Lui, c'est Darius, le roi des méchants, sur son char, prenant la fuite. Malgré les lances qui le protègent, on le sent inquiet, même suppliant, semblant dire à Alexandre "Allez, on se serre la main, c'était juste pour rigoler".
 Là, c'est la débandade derrière Darius. Le conducteur de son char, qui est aussi un méchant, donne l'impression de fouetter autant ses chevaux noirs que ses collègues de bureau qui l'empêchent de fuir. Quelle honte!
 À droite de la mosaïque, c'est l'affolement dans l'équipage de Darius.
 Au centre, devant le char de Darius, un soldat et un cheval perses effrayés. C'est graphiquement peut-être le plus beau détail de la mosaïque. Le cheval est dessiné dans une perspective raccourcie et des lignes sinueuses qui donnent à l'œuvre une grande part de sa profondeur et de son dynamisme. Cette science du dessin, héritée de la Grèce, a été ensuite enfouie, comme nombre d'autres sciences, dans les ruines romaines pendant 15 siècles.
 Au centre, aux pieds du soldat transpercé, un cheval blessé mortellement au flanc regarde s'écouler son sang.
 Au centre, devant le char de Darius, un soldat blessé regarde son reflet désespéré dans le miroir d'un bouclier.
  Au fond de la scène, exactement au milieu, probablement un soldat grec perdu parmi les perses, seul personnage de toute la mosaïque à regarder le spectateur, semble nous demander, d'un air désolé, ce qu'il peut bien faire ici, au milieu de ce vacarme silencieux.
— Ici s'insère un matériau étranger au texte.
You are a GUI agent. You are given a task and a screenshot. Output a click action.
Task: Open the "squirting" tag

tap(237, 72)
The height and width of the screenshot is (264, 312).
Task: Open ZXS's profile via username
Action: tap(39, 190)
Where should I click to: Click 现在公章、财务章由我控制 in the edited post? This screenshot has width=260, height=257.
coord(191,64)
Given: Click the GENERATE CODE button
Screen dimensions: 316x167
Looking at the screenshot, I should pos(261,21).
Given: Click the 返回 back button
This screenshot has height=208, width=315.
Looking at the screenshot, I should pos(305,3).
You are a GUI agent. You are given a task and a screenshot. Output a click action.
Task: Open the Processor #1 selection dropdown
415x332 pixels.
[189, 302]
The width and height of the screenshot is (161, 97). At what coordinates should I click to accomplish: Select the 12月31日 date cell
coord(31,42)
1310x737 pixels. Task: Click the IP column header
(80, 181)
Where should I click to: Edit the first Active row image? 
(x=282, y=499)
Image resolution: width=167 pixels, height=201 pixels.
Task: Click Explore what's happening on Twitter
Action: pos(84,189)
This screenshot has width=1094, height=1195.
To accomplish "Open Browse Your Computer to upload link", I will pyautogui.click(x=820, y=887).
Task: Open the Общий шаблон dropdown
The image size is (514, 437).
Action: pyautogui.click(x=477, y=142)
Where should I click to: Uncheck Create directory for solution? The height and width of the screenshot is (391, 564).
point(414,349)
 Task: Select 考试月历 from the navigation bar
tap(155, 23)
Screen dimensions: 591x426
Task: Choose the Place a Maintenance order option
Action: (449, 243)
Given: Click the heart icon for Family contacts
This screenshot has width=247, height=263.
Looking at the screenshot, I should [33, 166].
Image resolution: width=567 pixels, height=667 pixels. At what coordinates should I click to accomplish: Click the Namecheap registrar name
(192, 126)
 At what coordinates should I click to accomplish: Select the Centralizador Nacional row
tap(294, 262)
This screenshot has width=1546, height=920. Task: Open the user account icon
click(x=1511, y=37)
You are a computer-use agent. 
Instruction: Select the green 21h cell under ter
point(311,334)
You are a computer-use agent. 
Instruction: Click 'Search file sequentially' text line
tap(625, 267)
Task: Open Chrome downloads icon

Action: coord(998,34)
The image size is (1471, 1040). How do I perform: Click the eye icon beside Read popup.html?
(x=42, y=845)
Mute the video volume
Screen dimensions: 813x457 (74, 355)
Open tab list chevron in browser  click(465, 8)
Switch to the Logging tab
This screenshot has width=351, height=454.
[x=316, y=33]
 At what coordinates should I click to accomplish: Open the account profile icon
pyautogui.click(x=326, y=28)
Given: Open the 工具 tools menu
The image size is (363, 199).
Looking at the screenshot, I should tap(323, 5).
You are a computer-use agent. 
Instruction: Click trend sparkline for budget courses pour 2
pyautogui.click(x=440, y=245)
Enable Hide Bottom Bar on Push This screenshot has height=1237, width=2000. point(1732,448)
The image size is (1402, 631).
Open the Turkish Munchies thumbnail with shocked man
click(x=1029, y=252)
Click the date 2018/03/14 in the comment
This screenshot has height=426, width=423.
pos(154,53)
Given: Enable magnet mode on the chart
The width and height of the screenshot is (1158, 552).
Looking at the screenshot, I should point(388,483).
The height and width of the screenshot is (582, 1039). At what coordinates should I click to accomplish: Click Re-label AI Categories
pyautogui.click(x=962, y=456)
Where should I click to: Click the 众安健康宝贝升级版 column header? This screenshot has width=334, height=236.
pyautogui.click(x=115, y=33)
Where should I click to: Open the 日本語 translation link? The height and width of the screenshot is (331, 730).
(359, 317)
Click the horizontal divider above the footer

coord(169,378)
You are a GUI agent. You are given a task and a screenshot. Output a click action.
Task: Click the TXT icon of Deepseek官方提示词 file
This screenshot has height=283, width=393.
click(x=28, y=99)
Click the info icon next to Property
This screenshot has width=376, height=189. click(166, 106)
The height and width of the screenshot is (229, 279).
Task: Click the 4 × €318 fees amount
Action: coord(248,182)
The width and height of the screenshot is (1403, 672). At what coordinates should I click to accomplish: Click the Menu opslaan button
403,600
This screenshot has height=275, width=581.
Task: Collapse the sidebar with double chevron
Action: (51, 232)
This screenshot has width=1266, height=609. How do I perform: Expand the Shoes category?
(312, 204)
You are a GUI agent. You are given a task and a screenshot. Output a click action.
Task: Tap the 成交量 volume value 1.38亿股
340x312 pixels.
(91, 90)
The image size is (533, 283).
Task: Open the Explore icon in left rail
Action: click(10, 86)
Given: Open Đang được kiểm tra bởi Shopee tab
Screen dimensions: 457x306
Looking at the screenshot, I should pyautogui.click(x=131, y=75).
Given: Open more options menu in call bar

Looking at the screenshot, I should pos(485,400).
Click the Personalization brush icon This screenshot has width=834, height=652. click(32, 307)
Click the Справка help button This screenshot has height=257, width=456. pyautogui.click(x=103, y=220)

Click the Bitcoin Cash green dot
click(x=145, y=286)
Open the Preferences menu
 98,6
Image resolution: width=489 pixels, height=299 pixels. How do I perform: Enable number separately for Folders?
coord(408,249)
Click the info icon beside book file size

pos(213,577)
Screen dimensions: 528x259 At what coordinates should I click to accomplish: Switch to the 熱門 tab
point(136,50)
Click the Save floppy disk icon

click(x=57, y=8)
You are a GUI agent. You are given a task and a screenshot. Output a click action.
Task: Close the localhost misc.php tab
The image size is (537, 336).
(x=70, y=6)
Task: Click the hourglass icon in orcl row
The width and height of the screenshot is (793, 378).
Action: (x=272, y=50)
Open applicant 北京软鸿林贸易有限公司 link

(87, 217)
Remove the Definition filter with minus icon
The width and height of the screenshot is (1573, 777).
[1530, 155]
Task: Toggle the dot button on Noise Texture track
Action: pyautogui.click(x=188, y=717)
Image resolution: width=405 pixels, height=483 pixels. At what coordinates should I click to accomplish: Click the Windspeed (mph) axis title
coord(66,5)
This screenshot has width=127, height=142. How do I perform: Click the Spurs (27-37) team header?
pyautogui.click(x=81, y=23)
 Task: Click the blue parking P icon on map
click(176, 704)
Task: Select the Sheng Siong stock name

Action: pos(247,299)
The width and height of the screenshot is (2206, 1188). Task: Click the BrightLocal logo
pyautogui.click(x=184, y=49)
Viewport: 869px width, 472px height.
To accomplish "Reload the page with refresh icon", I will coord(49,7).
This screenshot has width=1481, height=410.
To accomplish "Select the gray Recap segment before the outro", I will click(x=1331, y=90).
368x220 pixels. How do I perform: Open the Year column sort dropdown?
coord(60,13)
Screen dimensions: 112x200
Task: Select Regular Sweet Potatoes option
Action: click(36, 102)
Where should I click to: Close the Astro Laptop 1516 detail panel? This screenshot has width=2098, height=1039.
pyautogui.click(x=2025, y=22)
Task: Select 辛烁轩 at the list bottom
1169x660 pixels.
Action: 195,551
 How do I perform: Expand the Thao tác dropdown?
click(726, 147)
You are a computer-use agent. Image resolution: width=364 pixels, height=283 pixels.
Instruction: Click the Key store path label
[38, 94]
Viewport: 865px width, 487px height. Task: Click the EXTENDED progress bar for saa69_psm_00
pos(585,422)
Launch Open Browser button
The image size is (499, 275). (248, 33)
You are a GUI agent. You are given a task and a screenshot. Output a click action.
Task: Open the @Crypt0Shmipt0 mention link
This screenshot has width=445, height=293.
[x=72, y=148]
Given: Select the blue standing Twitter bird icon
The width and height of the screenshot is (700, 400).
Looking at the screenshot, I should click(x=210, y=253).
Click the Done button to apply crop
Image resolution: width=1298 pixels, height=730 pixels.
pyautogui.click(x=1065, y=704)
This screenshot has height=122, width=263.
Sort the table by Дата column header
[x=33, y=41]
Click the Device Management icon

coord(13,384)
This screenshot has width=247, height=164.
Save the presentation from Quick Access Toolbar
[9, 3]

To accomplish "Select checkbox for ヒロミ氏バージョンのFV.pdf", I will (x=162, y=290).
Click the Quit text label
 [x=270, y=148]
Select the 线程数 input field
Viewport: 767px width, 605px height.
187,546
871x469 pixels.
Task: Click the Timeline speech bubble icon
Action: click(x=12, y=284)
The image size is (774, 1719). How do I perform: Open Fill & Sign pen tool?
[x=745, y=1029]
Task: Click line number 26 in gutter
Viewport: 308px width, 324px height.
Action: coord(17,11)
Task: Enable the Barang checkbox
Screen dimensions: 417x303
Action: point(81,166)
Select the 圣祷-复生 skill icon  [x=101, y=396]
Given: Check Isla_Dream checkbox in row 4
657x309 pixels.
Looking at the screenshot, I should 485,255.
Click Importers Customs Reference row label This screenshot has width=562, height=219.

Devant lui, un cheval paraît en rire.
 
On trouvera peu, par la suite dans l'histoire de l'art, de représentations de batailles d'une telle énergie et d'une telle lisibilité.
Il y a des moments où la première phrase des Caractères de La Bruyère vient naturellement à l'esprit : «Tout est dit, et l’on vient trop tard depuis plus de sept mille ans qu’il y a des hommes et qui pensent».


Mise à jour du 1.04.2025 : Lors de la restauration de 2022-2025, les experts mosaïstes du parc de Pompéi ont déclaré que la mosaïque avait été créée pour être observée de haut, puis exposée verticalement en 1916 pour s'adapter au musée, mais qu'elle reprendra sa position de mosaïque au sol quand elle sera exposée à nouveau mi-2025.